## Listed entries
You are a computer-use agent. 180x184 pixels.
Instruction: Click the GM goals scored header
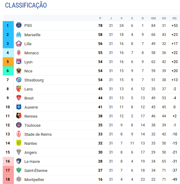point(153,18)
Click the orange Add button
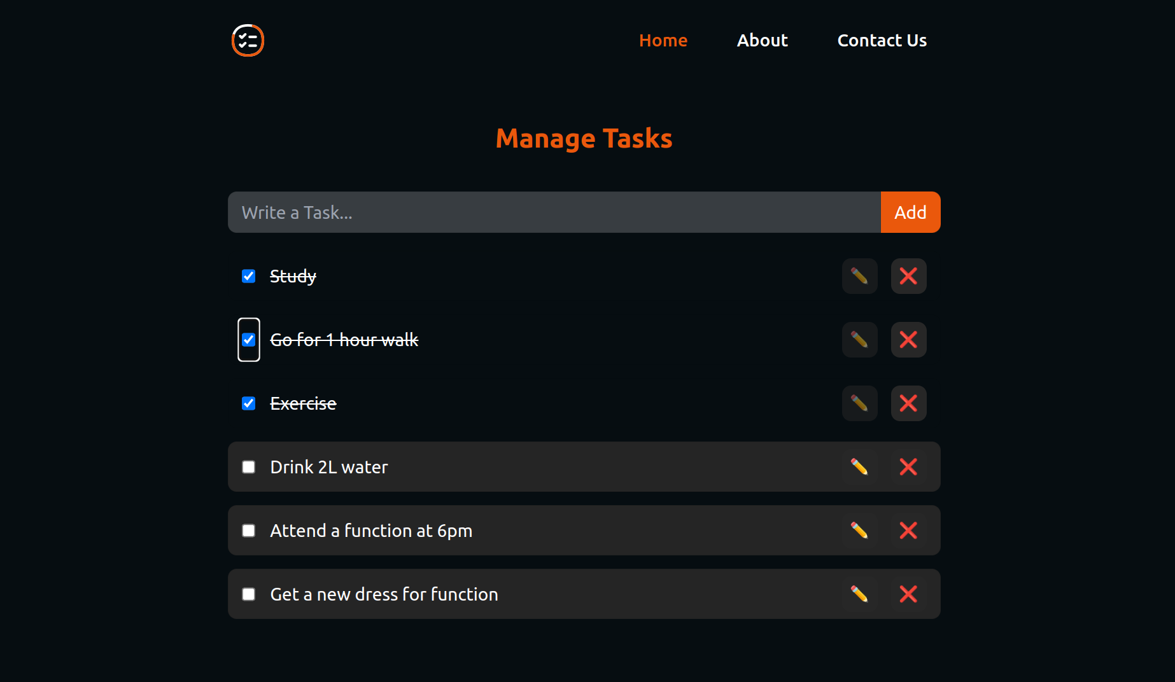Image resolution: width=1175 pixels, height=682 pixels. click(910, 212)
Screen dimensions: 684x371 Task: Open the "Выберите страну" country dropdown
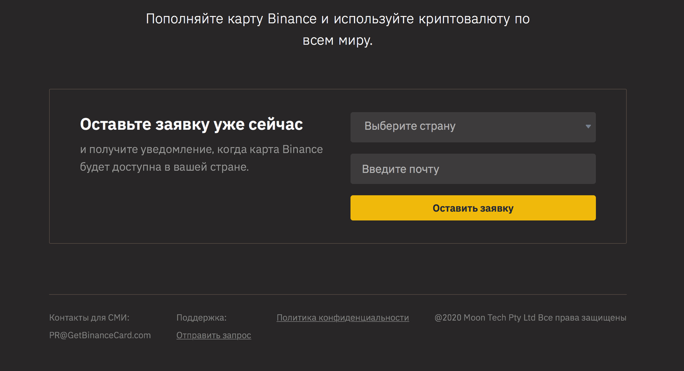pyautogui.click(x=467, y=127)
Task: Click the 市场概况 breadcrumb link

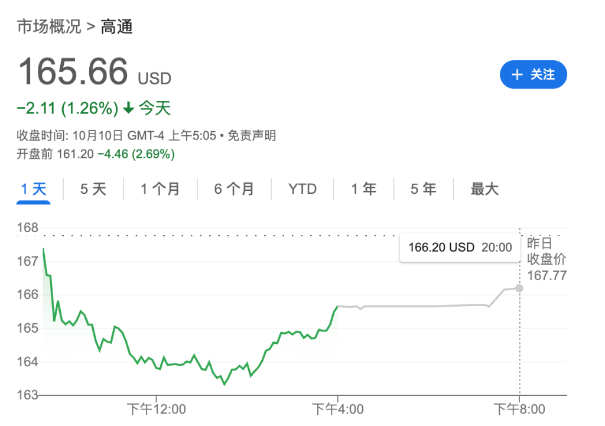Action: point(49,27)
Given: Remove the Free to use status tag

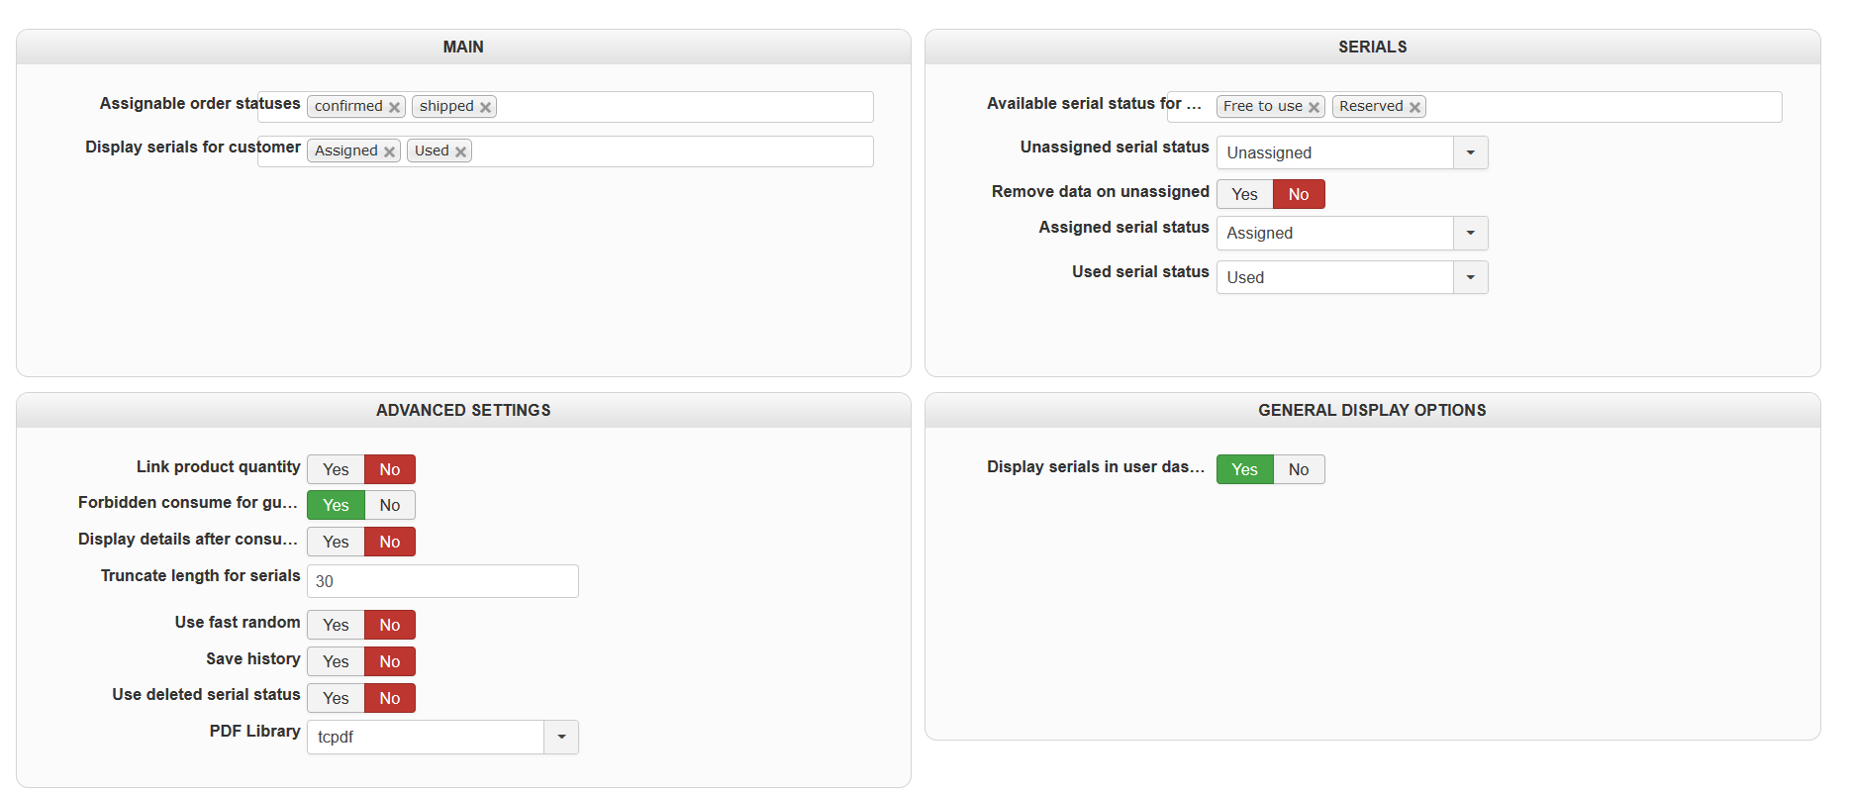Looking at the screenshot, I should [x=1314, y=107].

## What to work on
Write out an exact reproduction of the lines from the line that holds "Screen dimensions: 684x371" to the bottom of the listing above, both ends included. Exclude pictures.

## Result for this exercise
Screen dimensions: 684x371 Task: Open the "Выберите страну" country dropdown
pyautogui.click(x=467, y=127)
Task: Click the 市场概况 breadcrumb link

Action: point(49,27)
Given: Remove the Free to use status tag

Looking at the screenshot, I should [x=1314, y=107].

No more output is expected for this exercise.